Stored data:
Content starts

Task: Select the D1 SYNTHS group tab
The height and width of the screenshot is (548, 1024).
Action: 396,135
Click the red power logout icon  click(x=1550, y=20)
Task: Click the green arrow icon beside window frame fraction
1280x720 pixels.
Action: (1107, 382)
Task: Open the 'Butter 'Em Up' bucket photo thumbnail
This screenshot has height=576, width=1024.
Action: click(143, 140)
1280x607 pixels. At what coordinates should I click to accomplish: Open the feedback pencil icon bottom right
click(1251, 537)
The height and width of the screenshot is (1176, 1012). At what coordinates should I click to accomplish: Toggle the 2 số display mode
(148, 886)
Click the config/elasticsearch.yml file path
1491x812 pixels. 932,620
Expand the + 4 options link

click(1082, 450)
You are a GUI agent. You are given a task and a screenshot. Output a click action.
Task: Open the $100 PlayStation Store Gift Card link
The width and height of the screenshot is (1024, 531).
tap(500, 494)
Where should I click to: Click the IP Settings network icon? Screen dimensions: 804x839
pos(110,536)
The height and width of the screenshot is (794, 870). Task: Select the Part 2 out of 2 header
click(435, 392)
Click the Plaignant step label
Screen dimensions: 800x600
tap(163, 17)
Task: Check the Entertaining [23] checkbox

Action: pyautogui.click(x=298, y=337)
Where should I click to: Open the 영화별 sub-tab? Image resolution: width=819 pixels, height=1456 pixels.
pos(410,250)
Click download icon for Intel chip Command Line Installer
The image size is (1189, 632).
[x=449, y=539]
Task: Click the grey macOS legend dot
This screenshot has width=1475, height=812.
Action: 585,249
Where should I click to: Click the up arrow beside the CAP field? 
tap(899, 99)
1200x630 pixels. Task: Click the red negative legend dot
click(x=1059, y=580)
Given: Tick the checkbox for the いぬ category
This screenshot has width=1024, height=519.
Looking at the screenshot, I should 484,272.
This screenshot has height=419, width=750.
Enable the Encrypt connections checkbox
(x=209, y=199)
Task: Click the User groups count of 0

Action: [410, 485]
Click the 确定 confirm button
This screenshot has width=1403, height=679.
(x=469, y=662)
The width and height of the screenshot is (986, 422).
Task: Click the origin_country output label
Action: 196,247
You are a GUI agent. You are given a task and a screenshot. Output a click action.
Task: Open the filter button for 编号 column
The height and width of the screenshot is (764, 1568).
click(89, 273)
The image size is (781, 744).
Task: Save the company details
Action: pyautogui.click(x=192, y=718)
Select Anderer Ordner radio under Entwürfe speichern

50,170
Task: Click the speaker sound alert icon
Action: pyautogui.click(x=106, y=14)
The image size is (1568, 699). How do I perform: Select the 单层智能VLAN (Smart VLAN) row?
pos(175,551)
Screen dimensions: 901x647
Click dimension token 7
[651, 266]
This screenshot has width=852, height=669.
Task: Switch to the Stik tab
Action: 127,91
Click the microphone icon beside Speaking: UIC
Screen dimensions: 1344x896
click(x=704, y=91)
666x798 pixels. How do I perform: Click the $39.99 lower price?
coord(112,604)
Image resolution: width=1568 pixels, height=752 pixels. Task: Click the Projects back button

Content ends

■ TASK OBJECTIVE ■
Retype all of the records so that every line matches the original exactly.

■ ANSWER SECTION ■
Task: Select the D1 SYNTHS group tab
The height and width of the screenshot is (548, 1024).
Action: 396,135
Click the red power logout icon  click(x=1550, y=20)
Task: Click the green arrow icon beside window frame fraction
1280x720 pixels.
Action: (1107, 382)
Task: Open the 'Butter 'Em Up' bucket photo thumbnail
This screenshot has height=576, width=1024.
Action: click(143, 140)
1280x607 pixels. At what coordinates should I click to accomplish: Open the feedback pencil icon bottom right
click(1251, 537)
The height and width of the screenshot is (1176, 1012). At what coordinates should I click to accomplish: Toggle the 2 số display mode
(148, 886)
Click the config/elasticsearch.yml file path
1491x812 pixels. 932,620
Expand the + 4 options link

click(1082, 450)
You are a GUI agent. You are given a task and a screenshot. Output a click action.
Task: Open the $100 PlayStation Store Gift Card link
The width and height of the screenshot is (1024, 531).
tap(500, 494)
Where should I click to: Click the IP Settings network icon? Screen dimensions: 804x839
pos(110,536)
The height and width of the screenshot is (794, 870). Task: Select the Part 2 out of 2 header
click(435, 392)
Click the Plaignant step label
Screen dimensions: 800x600
tap(163, 17)
Task: Check the Entertaining [23] checkbox

Action: pyautogui.click(x=298, y=337)
Where should I click to: Open the 영화별 sub-tab? Image resolution: width=819 pixels, height=1456 pixels.
pos(410,250)
Click download icon for Intel chip Command Line Installer
The image size is (1189, 632).
[x=449, y=539]
Task: Click the grey macOS legend dot
This screenshot has width=1475, height=812.
Action: 585,249
Where should I click to: Click the up arrow beside the CAP field? 
tap(899, 99)
1200x630 pixels. Task: Click the red negative legend dot
click(x=1059, y=580)
Given: Tick the checkbox for the いぬ category
This screenshot has width=1024, height=519.
Looking at the screenshot, I should 484,272.
This screenshot has height=419, width=750.
Enable the Encrypt connections checkbox
(x=209, y=199)
Task: Click the User groups count of 0

Action: [410, 485]
Click the 确定 confirm button
This screenshot has width=1403, height=679.
(x=469, y=662)
The width and height of the screenshot is (986, 422).
Task: Click the origin_country output label
Action: 196,247
You are a GUI agent. You are given a task and a screenshot. Output a click action.
Task: Open the filter button for 编号 column
The height and width of the screenshot is (764, 1568).
click(89, 273)
The image size is (781, 744).
Task: Save the company details
Action: pyautogui.click(x=192, y=718)
Select Anderer Ordner radio under Entwürfe speichern

50,170
Task: Click the speaker sound alert icon
Action: pyautogui.click(x=106, y=14)
The image size is (1568, 699). How do I perform: Select the 单层智能VLAN (Smart VLAN) row?
pos(175,551)
Screen dimensions: 901x647
Click dimension token 7
[651, 266]
This screenshot has width=852, height=669.
Task: Switch to the Stik tab
Action: 127,91
Click the microphone icon beside Speaking: UIC
Screen dimensions: 1344x896
click(x=704, y=91)
666x798 pixels. How do I perform: Click the $39.99 lower price?
coord(112,604)
Image resolution: width=1568 pixels, height=752 pixels. Task: Click the Projects back button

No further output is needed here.